Przedstawia on postać dziewczynki o smutnym wyrazie twarzy, która ściska zabawkę, stoi boso na walizce, a jej sukienkę i włosy rozwiewa wiatr. „W tej dziecinności, przerwanej zabawie jest nadzieja, że to co dobre wróci. To spojrzenie w dal ma być spojrzeniem w przyszłość. A nam zależy na tym, by to, co się wydarzyło, nie było tylko smutnym wspomnieniem. Chcemy pamiętać, słuchać relacji świadków historii, edukować młodzież, wyciągać wnioski, bo historia powtarza się na naszych oczach. Tylko teraz słyszymy o rusyfikacji, o rabowaniu dzieci z Ukrainy w głąb Rosji ” – uzasadniała wybór projektu Łukomska.

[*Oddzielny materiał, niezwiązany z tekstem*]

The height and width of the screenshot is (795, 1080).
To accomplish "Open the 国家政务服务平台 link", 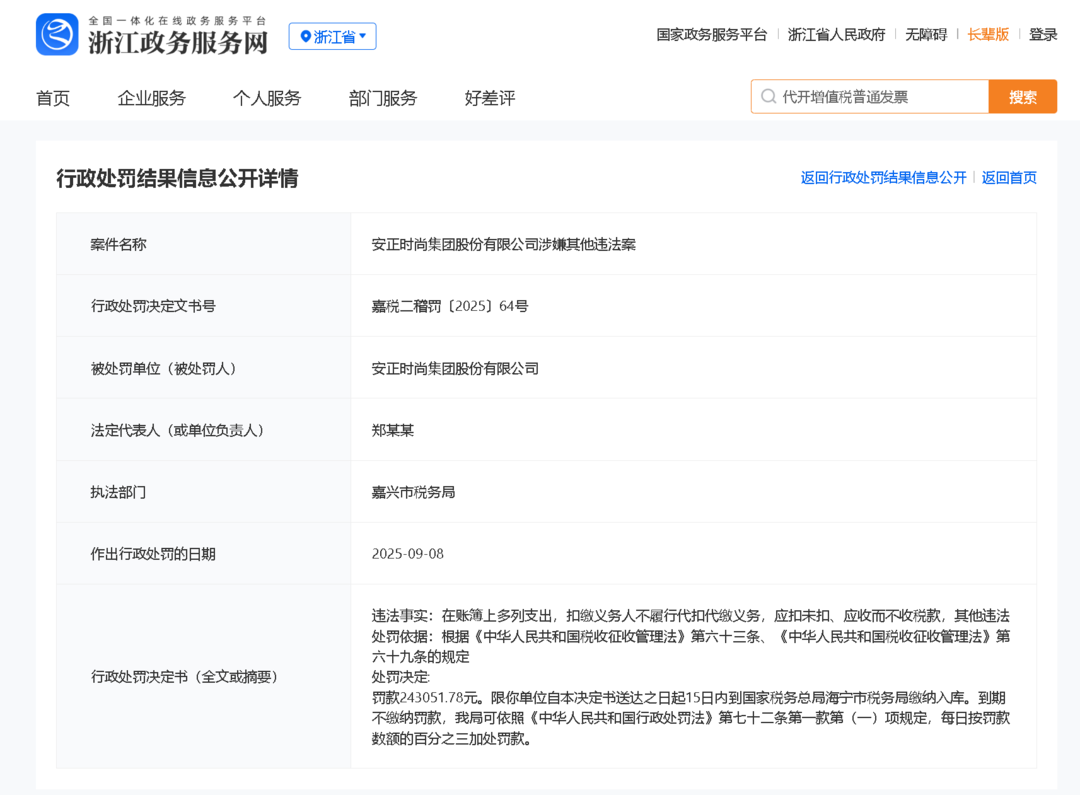I will tap(711, 34).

Pod walizką umieszczona zostanie tablica, którą ufundował IPN, z napisem w językach polskim, angielskim i niemieckim o treści: „Ofiarom germanizacji w latach 1939-1945 Mieszkańcy Połczyna-Zdroju Instytut Pamięci Narodowej”. W prawym górnym rogu umieszczone zostaną także słowa „Pamiętaj! Jesteś Polką” Barbary Paciorkiewicz, która w czasie II wojny światowej w wieku 4 lat, odebrana babci, trafiła do połczyńskiego Lebensborn i tam od starszych dzieci miała słyszeć te słowa. Sama o sobie, jako Polce, zaczęła myśleć dużo później, co podkreśliła w rozmowie z PAP.

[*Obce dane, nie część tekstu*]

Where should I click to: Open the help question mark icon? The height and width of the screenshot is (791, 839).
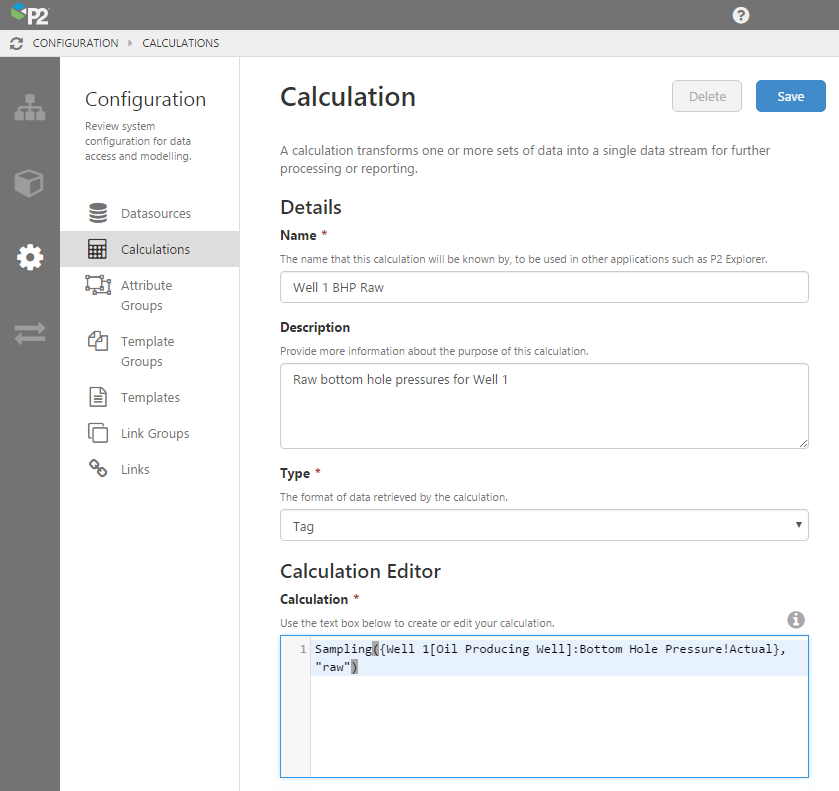click(x=741, y=15)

85-letnia obecnie Barbara Paciorkiewicz jest bohaterką licznych publikacji, reportaży i uczestniczką konferencji historyczno-naukowych traktujących o rabunku i germanizacji polskich dzieci podczas II wojny światowej. We wrześniu przyjedzie do Połczyna, by z innymi świadkami historii powiedzieć o swoich wojennych losach. „To za każdym razem jest trudne, wracają wspomnienia. Po latach wiem, że jedno co się udało Niemcom to zniszczyć psychikę dziecka. Te dzieci, które po wojnie wróciły do matek, znalazły się w ich objęciach, były kochane, mogły być szczęśliwe. Ale los dla większości nie był taki łaskawy” – mówiła PAP Paciorkiewicz, na którą mama w Polsce nie czekała, bo zmarła na zawał serca na wieść o wybuchu wojny.

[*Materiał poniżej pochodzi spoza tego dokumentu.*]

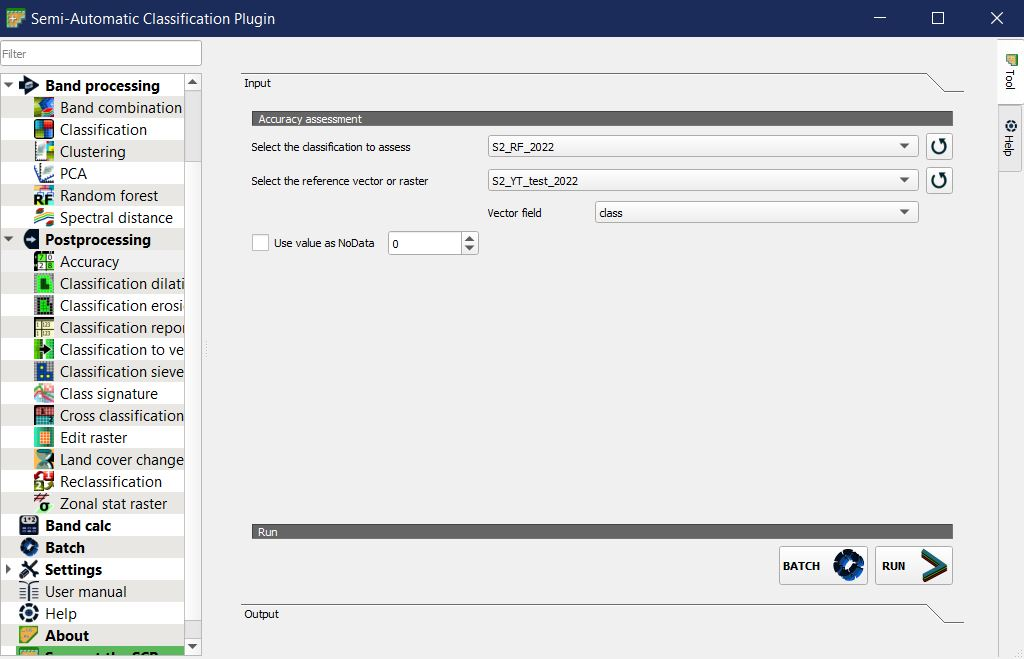Open the S2_RF_2022 classification dropdown
1024x659 pixels.
pos(702,147)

Tego, jak babcia z nią, 4-letnią Basią, zgłosiła się w 1942 r. na wezwanie do Jugendamtu na ul. Piotrkowską w Łodzi, nie pamięta. Jak po badaniach lekarskich nie wróciła do domu, także. Tylko z opowieści i dokumentów wie, że trafiła do domów dziecka w Łodzi, a następnie do zakładu w Bruckau (Bruczkowie) i do Lebensborn w Bad Polzin. W tym ostatnim zapamiętała wielką salę z dużymi oknami z widokiem na łąkę - choć w rzeczywistości to był ogrodowy trawnik - i z parapetami, na których przesiadywały dzieci.


„Wszystkie smutne czekały na mamę, tatę, kogoś bliskiego, a ciągle były przedstawiane obcym ludziom. Nie mogły mówić po polsku, a po niemiecku nie rozumiały. Ja też. I strasznie płakałam. Nie byłam już Basią, tylko Bärbel” – powiedziała Paciorkiewicz.


„Trafiłam do rodziny Rossmannów z Lemgo w Westfalii. Ta rodzina straciła córkę, gdy dziewczynka miała niespełna 10 lat, mnie też im w 1948 r. odebrano, gdy miałam 10 lat. Nie rozumiałam, dlaczego od nich wyjeżdżam. Owszem mówiłam tylko po niemiecku, ale byłam u Rossmannów szczęśliwa. Czułam się ich córką” – wspominała w rozmowie z PAP 85-latka.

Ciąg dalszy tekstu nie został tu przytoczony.